Task to carry out. Once you reach the line containing "The image size is (1010, 697)." in the data below, restate each line word for word up to and including the one containing "You are a computer-use agent. Screen".

★ ★ ★ ★

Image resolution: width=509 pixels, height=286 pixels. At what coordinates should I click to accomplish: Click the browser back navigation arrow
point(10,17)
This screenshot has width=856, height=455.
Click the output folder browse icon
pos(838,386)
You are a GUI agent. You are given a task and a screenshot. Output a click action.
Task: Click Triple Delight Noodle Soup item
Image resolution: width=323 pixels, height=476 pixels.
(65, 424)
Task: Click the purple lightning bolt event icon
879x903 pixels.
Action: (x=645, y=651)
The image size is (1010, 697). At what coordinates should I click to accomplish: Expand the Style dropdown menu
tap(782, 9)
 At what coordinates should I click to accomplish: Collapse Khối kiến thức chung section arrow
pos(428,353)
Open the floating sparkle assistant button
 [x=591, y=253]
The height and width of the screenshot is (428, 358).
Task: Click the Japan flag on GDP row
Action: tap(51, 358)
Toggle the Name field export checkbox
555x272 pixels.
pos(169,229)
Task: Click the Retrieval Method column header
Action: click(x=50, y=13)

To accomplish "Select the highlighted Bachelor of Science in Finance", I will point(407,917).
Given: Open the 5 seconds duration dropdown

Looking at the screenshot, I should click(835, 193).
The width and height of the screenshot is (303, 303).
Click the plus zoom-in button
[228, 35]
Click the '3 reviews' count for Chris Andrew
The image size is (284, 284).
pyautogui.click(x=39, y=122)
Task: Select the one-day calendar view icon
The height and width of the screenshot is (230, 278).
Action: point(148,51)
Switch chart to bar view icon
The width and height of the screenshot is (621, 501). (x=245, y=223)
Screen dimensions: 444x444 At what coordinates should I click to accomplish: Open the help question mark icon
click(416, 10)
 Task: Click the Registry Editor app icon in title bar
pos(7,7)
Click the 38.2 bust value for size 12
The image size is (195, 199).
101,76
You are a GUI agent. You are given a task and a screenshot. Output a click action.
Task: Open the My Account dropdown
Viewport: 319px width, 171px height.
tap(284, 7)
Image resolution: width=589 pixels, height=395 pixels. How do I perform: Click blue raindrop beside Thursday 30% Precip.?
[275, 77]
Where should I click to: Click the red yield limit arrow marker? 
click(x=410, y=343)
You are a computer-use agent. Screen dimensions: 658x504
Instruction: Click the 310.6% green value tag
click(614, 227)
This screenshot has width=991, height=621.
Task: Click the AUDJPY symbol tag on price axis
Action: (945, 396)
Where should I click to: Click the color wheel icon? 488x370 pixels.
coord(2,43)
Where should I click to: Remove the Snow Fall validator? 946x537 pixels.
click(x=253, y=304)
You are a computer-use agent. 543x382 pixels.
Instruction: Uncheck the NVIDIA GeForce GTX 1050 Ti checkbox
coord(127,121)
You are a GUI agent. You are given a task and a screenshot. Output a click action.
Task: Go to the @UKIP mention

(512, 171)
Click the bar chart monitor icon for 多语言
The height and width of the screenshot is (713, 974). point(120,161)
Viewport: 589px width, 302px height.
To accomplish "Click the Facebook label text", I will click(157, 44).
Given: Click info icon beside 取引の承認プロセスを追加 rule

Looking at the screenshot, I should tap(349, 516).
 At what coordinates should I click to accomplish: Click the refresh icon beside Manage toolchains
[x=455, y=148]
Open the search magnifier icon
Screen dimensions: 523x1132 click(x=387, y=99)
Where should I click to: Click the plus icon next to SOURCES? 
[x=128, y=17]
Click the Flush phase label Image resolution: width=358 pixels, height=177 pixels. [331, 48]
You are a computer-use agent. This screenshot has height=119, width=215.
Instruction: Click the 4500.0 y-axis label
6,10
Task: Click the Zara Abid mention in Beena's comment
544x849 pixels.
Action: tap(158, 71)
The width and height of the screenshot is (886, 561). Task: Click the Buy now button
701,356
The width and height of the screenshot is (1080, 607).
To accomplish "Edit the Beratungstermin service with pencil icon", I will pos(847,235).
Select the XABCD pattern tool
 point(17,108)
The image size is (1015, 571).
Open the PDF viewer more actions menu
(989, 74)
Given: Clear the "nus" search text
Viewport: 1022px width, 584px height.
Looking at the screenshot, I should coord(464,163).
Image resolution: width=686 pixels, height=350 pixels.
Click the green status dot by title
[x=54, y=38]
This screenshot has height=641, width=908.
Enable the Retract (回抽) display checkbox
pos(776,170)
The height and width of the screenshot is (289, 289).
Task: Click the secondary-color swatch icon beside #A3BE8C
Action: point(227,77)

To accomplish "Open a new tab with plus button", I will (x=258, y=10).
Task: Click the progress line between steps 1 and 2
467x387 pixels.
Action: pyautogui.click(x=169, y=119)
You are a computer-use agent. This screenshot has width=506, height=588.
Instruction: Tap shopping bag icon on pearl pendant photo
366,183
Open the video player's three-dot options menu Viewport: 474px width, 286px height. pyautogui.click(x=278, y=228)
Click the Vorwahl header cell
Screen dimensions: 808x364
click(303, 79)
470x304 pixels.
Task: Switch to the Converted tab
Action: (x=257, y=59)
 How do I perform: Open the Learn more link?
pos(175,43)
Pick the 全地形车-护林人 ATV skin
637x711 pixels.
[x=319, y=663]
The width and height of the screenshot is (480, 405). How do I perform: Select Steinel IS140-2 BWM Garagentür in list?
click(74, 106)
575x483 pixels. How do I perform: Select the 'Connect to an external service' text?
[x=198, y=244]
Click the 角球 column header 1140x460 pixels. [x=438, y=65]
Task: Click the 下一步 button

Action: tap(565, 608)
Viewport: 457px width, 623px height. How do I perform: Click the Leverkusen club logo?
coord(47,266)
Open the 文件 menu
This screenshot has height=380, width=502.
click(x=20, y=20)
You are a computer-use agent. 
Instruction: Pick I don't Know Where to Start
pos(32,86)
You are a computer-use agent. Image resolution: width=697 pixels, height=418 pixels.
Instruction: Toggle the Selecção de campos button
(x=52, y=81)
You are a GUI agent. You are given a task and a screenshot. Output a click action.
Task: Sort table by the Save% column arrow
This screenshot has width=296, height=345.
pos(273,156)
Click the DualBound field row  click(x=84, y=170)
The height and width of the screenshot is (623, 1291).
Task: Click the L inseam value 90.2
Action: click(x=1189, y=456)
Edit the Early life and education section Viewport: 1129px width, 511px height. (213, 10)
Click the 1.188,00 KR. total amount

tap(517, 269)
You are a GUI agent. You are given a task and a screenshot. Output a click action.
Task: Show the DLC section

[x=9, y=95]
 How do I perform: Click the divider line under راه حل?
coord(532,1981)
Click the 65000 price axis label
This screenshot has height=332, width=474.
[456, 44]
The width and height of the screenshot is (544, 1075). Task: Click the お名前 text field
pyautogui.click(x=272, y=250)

★ ★ ★ ★

Reply.
The image size is (1010, 697). At what coordinates should I click to accomplish: Expand the Style dropdown menu
tap(782, 9)
 At what coordinates should I click to accomplish: Collapse Khối kiến thức chung section arrow
pos(428,353)
Open the floating sparkle assistant button
 [x=591, y=253]
The height and width of the screenshot is (428, 358).
Task: Click the Japan flag on GDP row
Action: tap(51, 358)
Toggle the Name field export checkbox
555x272 pixels.
pos(169,229)
Task: Click the Retrieval Method column header
Action: click(x=50, y=13)

To accomplish "Select the highlighted Bachelor of Science in Finance", I will point(407,917).
Given: Open the 5 seconds duration dropdown

Looking at the screenshot, I should click(835, 193).
The width and height of the screenshot is (303, 303).
Click the plus zoom-in button
[228, 35]
Click the '3 reviews' count for Chris Andrew
The image size is (284, 284).
pyautogui.click(x=39, y=122)
Task: Select the one-day calendar view icon
The height and width of the screenshot is (230, 278).
Action: point(148,51)
Switch chart to bar view icon
The width and height of the screenshot is (621, 501). (x=245, y=223)
Screen dimensions: 444x444 At what coordinates should I click to accomplish: Open the help question mark icon
click(416, 10)
 Task: Click the Registry Editor app icon in title bar
pos(7,7)
Click the 38.2 bust value for size 12
The image size is (195, 199).
101,76
You are a GUI agent. You are given a task and a screenshot. Output a click action.
Task: Open the My Account dropdown
Viewport: 319px width, 171px height.
tap(284, 7)
Image resolution: width=589 pixels, height=395 pixels. How do I perform: Click blue raindrop beside Thursday 30% Precip.?
[275, 77]
Where should I click to: Click the red yield limit arrow marker? 
click(x=410, y=343)
You are a computer-use agent. Screen dimensions: 658x504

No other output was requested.